If you're not already familiar, learn about Azure Resource Graph:

This query returns instances of SQL Server on servers with extensions installed, but not healthy.

resources
| where type == "microsoft.hybridcompute/machines/extensions"
| where properties.type in ("WindowsAgent.SqlServer", "LinuxAgent.SqlServer")
| extend targetMachineName = tolower(tostring(split(id, '/')[8])) // Extract the machine name from the extension's id
| join kind=leftouter (
    resources
    | where type == "microsoft.hybridcompute/machines"
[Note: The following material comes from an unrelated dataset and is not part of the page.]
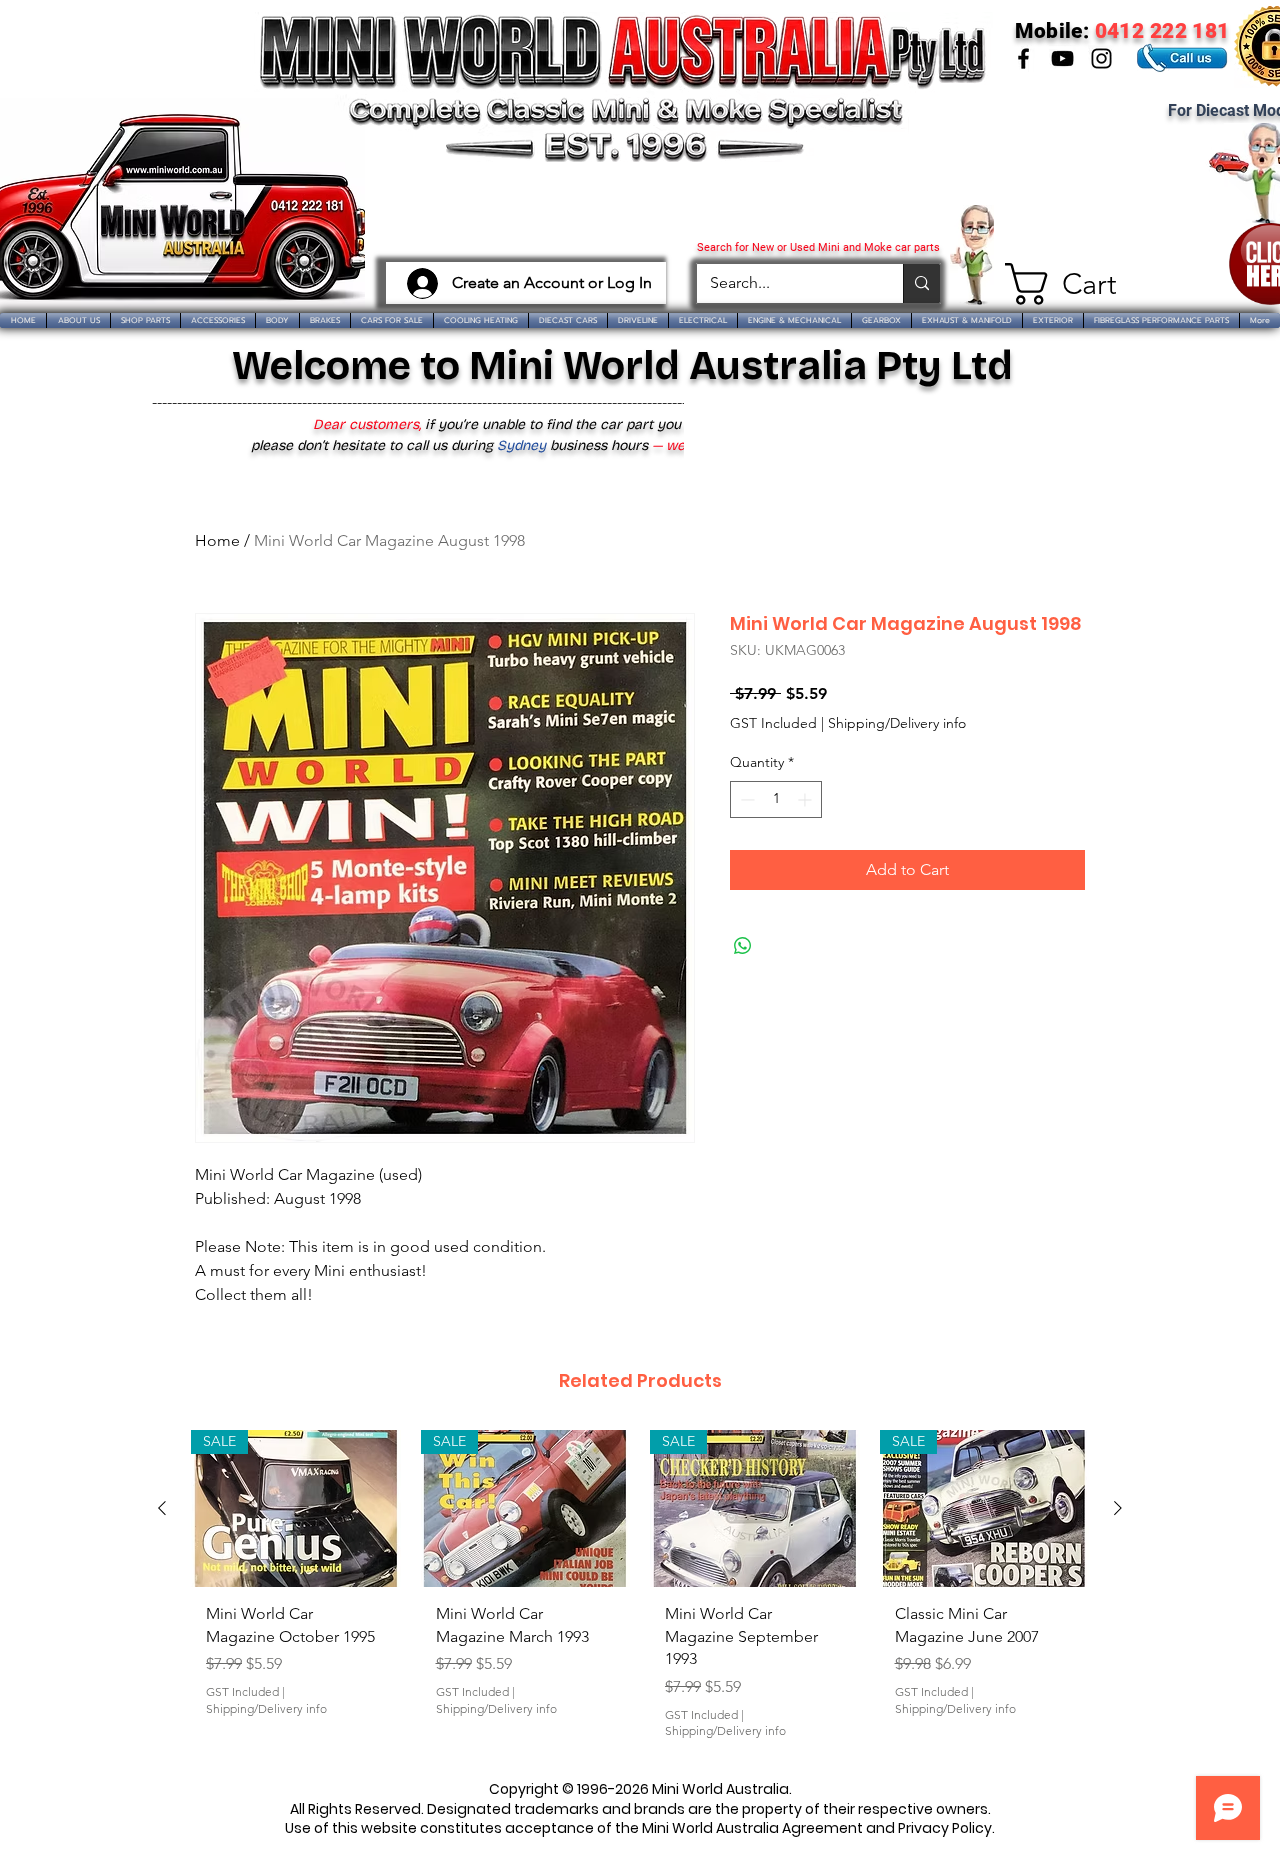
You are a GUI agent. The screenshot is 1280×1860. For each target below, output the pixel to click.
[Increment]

    | project machineId = id, MachineName = name, subscriptionId, LowerMachineName = tolower(name), resourceGroup , MachineStatus= properties.status , MachineProvisioningStatus= properties.provisioningState, MachineErrors = properties.errorDetails //Project relevant machine health information.
) on $left.targetMachineName == $right.LowerMachineName and $left.resourceGroup == $right.resourceGroup and $left.subscriptionId == $right.subscriptionId // Join Based on MachineName in the id and the machine's name, the resource group, and the subscription. This join allows us to present the data of the machine as well as the extension in the final output.
| extend statusExpirationLengthRange = 3d // Change this value to change the acceptable range for the last time an extension should have reported its status.
| extend startDate = startofday(now() - statusExpirationLengthRange), endDate = startofday(now()) // Get the start and end position for the given range.
| extend extractedDateString = extract("timestampUTC : (\\d{4}\\W\\d{2}\\W\\d{2})", 1, tostring(properties.instanceView.status.message)) // Extracting the date string for the LastUploadTimestamp. Is empty if none is found.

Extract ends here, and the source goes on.